---- Data lines

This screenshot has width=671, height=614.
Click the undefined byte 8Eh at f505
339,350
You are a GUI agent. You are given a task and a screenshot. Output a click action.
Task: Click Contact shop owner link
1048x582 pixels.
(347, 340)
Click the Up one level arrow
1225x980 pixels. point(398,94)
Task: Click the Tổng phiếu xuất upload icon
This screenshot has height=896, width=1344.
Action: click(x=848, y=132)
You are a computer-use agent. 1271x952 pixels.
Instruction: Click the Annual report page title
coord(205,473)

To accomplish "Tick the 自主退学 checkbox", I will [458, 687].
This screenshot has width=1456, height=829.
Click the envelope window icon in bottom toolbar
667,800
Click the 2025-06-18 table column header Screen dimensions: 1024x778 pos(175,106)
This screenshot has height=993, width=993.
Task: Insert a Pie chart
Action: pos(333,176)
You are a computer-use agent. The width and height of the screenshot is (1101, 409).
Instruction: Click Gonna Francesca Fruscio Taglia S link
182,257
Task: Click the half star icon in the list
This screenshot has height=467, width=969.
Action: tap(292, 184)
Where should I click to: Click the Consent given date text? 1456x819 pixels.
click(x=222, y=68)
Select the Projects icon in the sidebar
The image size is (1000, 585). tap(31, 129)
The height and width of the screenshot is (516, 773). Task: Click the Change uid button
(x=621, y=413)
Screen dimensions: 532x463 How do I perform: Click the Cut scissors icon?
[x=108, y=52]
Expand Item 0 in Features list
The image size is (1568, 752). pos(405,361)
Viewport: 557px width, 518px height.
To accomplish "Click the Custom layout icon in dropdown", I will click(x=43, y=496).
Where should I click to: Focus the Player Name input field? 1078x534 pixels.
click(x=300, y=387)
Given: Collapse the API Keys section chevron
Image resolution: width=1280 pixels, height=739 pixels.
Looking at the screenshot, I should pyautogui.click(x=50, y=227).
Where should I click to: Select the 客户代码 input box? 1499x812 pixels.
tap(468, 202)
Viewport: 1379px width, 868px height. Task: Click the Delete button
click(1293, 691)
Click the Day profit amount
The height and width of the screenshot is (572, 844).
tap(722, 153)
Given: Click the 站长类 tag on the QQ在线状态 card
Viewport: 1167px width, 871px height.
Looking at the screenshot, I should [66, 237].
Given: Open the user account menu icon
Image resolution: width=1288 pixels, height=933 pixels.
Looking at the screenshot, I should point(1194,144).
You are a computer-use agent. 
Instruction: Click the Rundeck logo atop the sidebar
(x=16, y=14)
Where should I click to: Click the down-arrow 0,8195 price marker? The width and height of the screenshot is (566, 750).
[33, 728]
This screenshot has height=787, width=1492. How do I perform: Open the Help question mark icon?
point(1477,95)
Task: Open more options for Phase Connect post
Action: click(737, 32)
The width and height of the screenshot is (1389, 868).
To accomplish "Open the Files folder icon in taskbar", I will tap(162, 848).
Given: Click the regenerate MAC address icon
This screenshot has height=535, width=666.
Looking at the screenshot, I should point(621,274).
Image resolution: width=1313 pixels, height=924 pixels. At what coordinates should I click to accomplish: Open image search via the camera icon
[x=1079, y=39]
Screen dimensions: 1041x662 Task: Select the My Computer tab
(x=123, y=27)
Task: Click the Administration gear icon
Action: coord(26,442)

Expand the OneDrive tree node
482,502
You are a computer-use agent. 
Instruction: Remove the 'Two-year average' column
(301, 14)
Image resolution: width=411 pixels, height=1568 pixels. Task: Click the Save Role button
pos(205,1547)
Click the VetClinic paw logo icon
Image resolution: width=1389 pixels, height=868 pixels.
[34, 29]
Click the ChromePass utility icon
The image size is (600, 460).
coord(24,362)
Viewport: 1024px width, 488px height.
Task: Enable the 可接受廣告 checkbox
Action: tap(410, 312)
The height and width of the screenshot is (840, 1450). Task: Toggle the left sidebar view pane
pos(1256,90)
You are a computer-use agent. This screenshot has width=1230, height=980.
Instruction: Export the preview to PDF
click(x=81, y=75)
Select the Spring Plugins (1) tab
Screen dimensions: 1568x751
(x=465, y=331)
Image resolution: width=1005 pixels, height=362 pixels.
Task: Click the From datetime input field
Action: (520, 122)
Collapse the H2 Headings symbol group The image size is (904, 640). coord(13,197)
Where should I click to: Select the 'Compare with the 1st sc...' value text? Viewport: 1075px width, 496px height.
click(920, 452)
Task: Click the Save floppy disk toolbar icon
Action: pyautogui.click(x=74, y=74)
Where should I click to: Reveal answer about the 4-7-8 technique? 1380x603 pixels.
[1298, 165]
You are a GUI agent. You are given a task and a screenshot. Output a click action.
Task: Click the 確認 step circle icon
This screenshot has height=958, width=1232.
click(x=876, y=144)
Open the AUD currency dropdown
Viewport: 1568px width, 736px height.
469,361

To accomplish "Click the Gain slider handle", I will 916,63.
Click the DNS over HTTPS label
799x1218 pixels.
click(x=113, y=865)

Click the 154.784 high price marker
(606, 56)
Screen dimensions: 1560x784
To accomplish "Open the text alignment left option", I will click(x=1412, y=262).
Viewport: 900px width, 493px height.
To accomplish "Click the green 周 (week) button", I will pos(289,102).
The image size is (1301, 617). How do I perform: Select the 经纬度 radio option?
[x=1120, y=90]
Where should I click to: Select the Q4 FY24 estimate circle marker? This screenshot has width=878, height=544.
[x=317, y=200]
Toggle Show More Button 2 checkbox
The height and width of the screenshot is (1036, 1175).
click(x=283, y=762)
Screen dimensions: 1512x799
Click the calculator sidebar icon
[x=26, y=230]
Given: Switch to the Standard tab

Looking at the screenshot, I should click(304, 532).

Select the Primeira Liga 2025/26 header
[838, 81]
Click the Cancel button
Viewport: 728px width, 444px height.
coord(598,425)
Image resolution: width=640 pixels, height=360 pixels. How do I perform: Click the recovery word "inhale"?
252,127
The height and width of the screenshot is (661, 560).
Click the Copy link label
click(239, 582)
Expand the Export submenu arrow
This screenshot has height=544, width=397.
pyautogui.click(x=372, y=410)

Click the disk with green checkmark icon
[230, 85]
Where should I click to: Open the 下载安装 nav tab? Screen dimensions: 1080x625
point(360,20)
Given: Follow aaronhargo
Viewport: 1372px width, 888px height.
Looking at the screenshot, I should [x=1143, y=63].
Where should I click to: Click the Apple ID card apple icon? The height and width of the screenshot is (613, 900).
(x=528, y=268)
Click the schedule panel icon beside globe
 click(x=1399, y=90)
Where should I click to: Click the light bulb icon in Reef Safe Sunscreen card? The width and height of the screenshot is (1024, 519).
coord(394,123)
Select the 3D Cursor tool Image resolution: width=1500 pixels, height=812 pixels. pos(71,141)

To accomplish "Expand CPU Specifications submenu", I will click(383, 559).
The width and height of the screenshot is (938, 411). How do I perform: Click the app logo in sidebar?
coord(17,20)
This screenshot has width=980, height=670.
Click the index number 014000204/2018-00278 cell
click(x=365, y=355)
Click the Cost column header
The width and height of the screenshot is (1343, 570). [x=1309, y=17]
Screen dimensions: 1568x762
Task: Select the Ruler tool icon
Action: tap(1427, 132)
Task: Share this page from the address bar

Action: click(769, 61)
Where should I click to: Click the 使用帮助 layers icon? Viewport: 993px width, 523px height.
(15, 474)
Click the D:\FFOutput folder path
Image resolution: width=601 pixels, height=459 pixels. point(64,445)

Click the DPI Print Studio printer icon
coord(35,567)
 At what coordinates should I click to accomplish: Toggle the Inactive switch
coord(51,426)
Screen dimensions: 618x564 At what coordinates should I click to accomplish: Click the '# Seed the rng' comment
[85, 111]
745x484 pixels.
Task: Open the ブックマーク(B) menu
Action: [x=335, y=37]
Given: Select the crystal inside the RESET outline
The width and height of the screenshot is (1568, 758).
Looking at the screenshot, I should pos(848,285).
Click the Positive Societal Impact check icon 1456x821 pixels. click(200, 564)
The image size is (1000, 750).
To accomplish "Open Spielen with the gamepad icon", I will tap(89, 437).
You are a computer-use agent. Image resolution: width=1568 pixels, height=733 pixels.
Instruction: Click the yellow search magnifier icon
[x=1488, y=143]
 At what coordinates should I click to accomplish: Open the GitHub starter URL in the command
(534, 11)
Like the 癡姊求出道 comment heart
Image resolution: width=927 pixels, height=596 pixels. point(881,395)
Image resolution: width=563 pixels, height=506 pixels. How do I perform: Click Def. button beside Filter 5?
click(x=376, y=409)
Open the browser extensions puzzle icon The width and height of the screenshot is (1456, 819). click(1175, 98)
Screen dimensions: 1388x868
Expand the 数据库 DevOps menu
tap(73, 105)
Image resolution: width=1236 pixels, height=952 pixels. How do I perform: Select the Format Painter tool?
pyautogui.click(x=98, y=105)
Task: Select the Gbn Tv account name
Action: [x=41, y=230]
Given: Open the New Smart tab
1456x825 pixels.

--------

(To do)
Rewrite the items from the line containing "Click the schedule panel icon beside globe" through the line containing "Action: click(769, 61)", both included, as a numbered list, dropping any blank lines.

(Answer to the exercise)
1. Click the schedule panel icon beside globe
2.  click(x=1399, y=90)
3. Where should I click to: Click the light bulb icon in Reef Safe Sunscreen card? The width and height of the screenshot is (1024, 519).
4. coord(394,123)
5. Select the 3D Cursor tool Image resolution: width=1500 pixels, height=812 pixels. pos(71,141)
6. To accomplish "Expand CPU Specifications submenu", I will click(383, 559).
7. The width and height of the screenshot is (938, 411). How do I perform: Click the app logo in sidebar?
8. coord(17,20)
9. This screenshot has width=980, height=670.
10. Click the index number 014000204/2018-00278 cell
11. click(x=365, y=355)
12. Click the Cost column header
13. The width and height of the screenshot is (1343, 570). [x=1309, y=17]
14. Screen dimensions: 1568x762
15. Task: Select the Ruler tool icon
16. Action: tap(1427, 132)
17. Task: Share this page from the address bar
18. Action: click(769, 61)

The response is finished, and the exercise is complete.